Hal itu juga selaras dengan tema yang diusung tahun ini: "Pancasila Pemersatu Bangsa, Fondasi Perdamaian Dunia." Sebuah tema yang terasa relevan di tengah situasi global yang kerap diwarnai perpecahan — mengingatkan bahwa nilai-nilai Pancasila bukan hanya penting untuk Indonesia, tapi juga bisa menjadi contoh bagi dunia.

Salah satu yang turut hadir dalam upacara ini adalah Mustofa, S.Pd., Wakil Ketua DPD LDII Kabupaten Lumajang. Ia mengaku senang melihat begitu banyak elemen masyarakat berkumpul dalam satu kegiatan.

"Kalau kita lihat hari ini, ada tokoh lintas agama, berbagai lembaga, dan organisasi kemasyarakatan yang duduk bersama dalam satu tempat. Itu bukan hal kecil. Itu bukti nyata bahwa semangat persatuan masih hidup di Lumajang," ujarnya.
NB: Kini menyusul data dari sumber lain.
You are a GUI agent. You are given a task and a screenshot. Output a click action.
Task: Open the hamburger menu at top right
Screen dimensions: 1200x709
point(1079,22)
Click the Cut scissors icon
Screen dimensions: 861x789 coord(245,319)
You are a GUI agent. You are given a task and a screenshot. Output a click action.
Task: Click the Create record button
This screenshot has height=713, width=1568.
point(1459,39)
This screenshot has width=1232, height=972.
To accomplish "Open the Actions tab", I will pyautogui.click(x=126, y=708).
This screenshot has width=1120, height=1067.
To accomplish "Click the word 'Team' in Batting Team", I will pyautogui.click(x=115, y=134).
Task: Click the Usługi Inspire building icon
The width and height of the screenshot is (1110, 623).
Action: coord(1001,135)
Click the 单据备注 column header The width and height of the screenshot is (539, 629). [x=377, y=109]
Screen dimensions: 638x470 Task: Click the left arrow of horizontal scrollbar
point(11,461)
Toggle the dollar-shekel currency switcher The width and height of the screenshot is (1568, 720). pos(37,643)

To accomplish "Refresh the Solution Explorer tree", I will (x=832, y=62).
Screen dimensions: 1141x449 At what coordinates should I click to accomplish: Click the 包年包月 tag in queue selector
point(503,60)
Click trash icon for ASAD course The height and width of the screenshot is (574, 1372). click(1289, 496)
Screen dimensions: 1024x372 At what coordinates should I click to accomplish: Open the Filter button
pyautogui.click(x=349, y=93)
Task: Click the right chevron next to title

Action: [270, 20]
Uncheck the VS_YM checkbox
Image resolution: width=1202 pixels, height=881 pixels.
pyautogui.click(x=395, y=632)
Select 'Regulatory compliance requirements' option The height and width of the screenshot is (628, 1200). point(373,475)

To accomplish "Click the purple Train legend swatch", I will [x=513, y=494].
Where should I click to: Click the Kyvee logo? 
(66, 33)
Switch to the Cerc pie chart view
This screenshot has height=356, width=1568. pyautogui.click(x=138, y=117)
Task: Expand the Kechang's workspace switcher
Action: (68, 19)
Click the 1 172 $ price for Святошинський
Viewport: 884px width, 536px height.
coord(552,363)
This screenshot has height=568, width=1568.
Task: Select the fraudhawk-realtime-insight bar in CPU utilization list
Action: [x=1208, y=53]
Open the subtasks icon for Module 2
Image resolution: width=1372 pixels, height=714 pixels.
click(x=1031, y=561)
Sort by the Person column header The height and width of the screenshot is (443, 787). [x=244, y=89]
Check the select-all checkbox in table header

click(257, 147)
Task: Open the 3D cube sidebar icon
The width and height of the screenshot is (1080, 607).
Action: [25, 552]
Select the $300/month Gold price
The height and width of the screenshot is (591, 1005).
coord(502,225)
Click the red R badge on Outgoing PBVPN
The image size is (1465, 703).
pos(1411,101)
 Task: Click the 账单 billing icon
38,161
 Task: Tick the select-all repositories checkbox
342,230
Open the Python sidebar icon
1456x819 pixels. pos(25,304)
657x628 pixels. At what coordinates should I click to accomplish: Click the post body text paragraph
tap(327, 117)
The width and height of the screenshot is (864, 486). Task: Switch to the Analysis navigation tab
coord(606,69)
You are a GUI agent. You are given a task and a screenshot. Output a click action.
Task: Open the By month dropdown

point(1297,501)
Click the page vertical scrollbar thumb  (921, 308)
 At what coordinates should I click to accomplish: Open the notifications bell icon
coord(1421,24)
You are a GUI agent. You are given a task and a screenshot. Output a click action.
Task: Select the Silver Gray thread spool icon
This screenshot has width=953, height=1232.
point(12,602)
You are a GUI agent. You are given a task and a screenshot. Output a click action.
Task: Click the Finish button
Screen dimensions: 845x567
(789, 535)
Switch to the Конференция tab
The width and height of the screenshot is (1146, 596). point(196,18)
Bagi Mustofa, kerukunan bukan slogan. Ia menyebut bahwa masyarakat yang hidup tenteram dan saling menghargai akan jauh lebih mudah bergerak bersama — baik dalam mendukung program pembangunan daerah maupun dalam menghadapi tantangan sosial yang ada.

Ia pun menutup dengan pesan yang sederhana tapi mengena: perbedaan suku, agama, atau latar belakang sosial tidak perlu dijadikan tembok pemisah. Justru sebaliknya — keberagaman itulah yang seharusnya menjadi kekuatan."Kita punya tanggung jawab yang sama sebagai warga negara: jaga kerukunan, jaga kedamaian. Kalau Pancasila benar-benar kita amalkan dalam keseharian — bukan cuma dihafal — saya yakin Indonesia yang lebih adil dan sejahtera bukan sekadar mimpi," pungkasnya.